Nicki Minaj s’autoproclame reine du rap game avec « Ganja Burn » 

Elle fait danser la terre entière depuis déjà plus de 8 ans. Avec 4 albums à son actif et plusieurs collaborations juteuses avec les plus grand DJ de notre génération, Nicki Minaj a su progressivement s’imposer comme la reine incontestée du rap game et marquer de son empreinte la scène RnB mondiale.

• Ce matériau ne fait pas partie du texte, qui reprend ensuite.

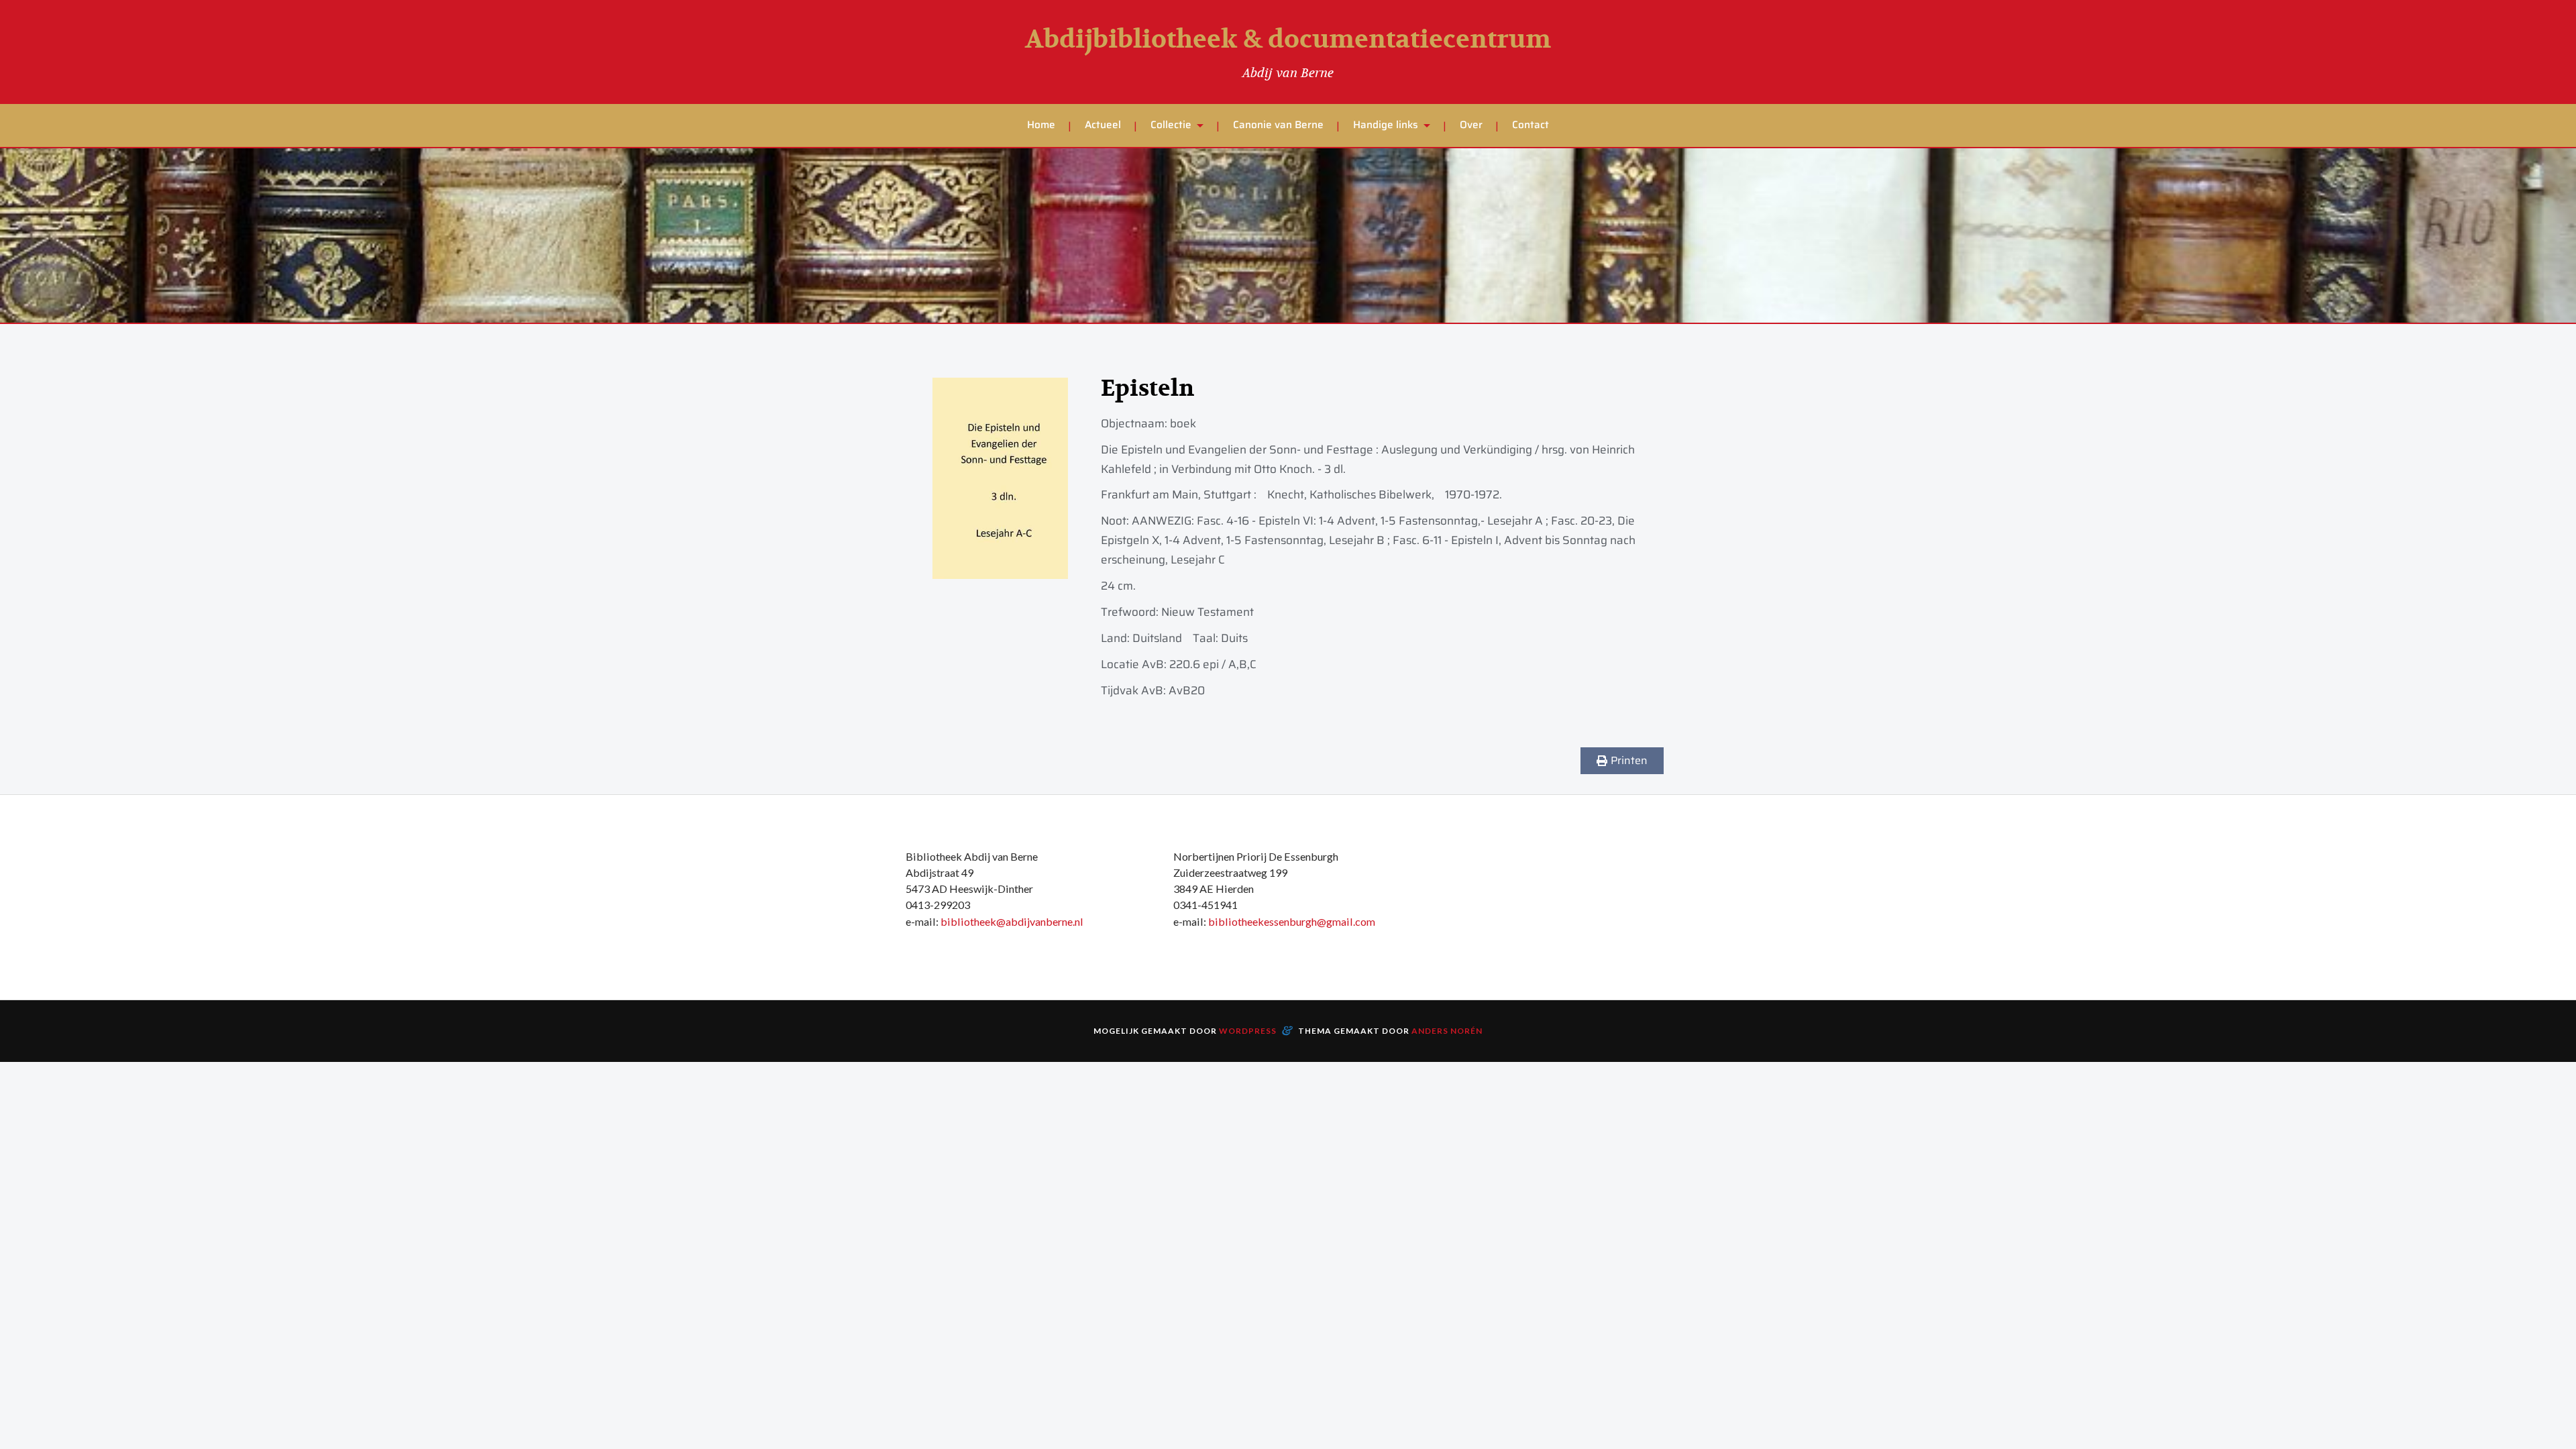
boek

Avec des titres coup de poings comme « Starship », « Pound The Alarm », « Anaconda » ou encore « The Night Is Still Young », la rappeuse enchaîne les tubes à tour de bras et se moque de la concurrence.

Si on la disait finie avec la montée en puissance de nouvelles artistes comme Cardi B, Nicki Minaj a su prouver qu’aucune autre ne pouvait rivaliser avec son franc parler et s’est entourée de pointures de l’industrie musicale pour préparer son retour dans le plus grand secret. Eminem, Ariana Grande, The Weeknd, Lil Wayne ou encore Labrinth, ils ont tous répondu présents à l’appel pour apparaître sur « Queen », le nouvel album de la chanteuse.

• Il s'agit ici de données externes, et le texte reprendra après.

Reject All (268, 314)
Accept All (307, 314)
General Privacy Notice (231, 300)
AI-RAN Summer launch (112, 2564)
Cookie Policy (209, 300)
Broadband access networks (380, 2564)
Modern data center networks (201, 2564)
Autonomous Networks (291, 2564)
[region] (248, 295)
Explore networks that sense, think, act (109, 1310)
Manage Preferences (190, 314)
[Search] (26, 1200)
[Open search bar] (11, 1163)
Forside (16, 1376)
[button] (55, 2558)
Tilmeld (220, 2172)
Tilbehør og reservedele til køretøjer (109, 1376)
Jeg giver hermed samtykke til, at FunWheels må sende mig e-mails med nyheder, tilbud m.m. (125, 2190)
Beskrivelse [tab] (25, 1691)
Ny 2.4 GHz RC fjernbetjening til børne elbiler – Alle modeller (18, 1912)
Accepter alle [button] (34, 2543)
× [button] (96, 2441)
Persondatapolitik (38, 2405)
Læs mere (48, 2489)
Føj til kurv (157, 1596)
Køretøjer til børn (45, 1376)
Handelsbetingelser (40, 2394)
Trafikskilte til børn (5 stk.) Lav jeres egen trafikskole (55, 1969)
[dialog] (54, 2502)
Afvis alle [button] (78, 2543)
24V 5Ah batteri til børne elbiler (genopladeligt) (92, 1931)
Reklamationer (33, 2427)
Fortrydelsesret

Si Nicki a choisi « Queen » comme titre d’album, c’est bien pour une fois de plus assurer que, oui, c’est bien elle la reine de la scène rap. Avec un opus aussi long que qualitatif, ce retour sur le devant de la scène symbolise également la consécration pour la rappeuse. Avec toujours autant de flow, Nicki impose cette fois des styles bien différents et s’engage toujours à faire passer des messages à travers ses titres. Entre le puissant « Majesty » en collaboration avec Eminem et Labrinth et le vibrant hommage à Biggie avec « Barbie Dreams », Nicki impose sa vision et infuse ses créations d’une bonne dose de self-confidence.

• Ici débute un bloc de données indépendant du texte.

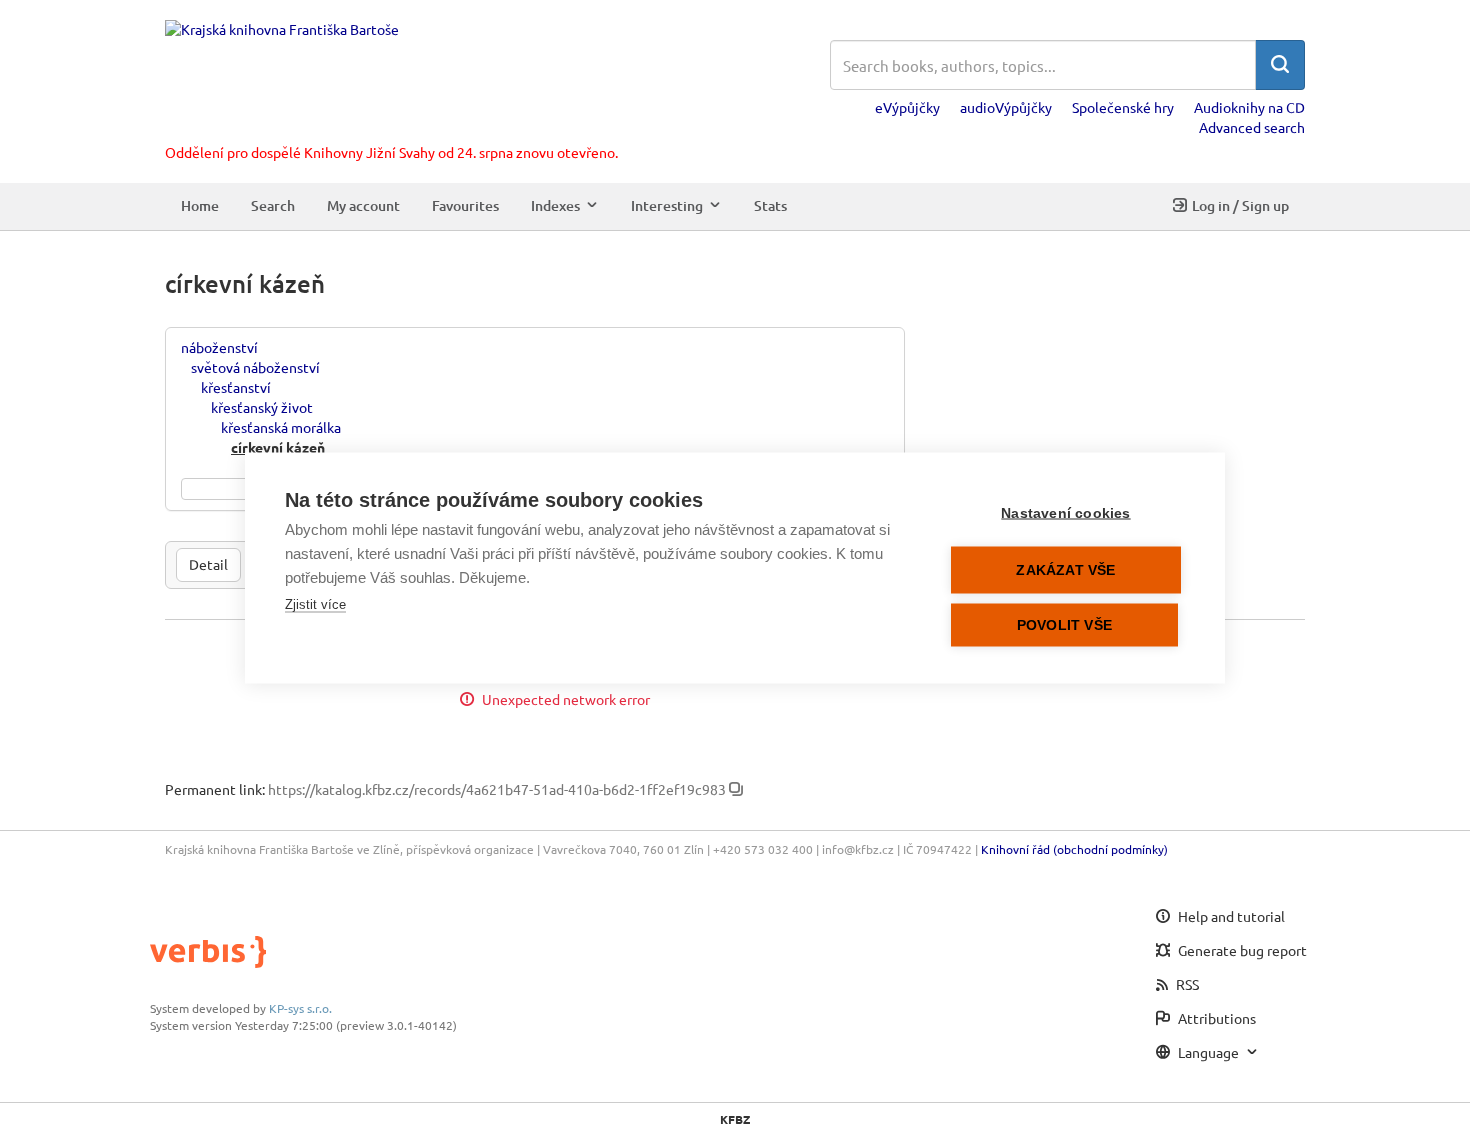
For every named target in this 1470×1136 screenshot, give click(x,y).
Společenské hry (1123, 107)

Après avoir proposé des visuels inspirés de la culture nippone avec « Chun-Li », un premier extrait issu de « Queen », cette fois-ci, Nicki Minaj se métamorphose en reine du désert pour un visuel puissant et travaillé dans les moindres détails. « Ganja Burn », titre d’ouverture du nouvel opus, est un morceau incendiaire et assez singulier dans l’univers de la rappeuse. Infusé de beats dansants et rythmés, inspiré de sonorités orientales, africaines et sud-américaine, le morceau est un melting-pot réussi et une entrée en matière douce et addictive. Pas d’effusion de sons, mais une explosion de saveurs et de rythmes. On le sent, Nicki a voulu se faire plaisir et ne pas se poser de barrière pour cette création.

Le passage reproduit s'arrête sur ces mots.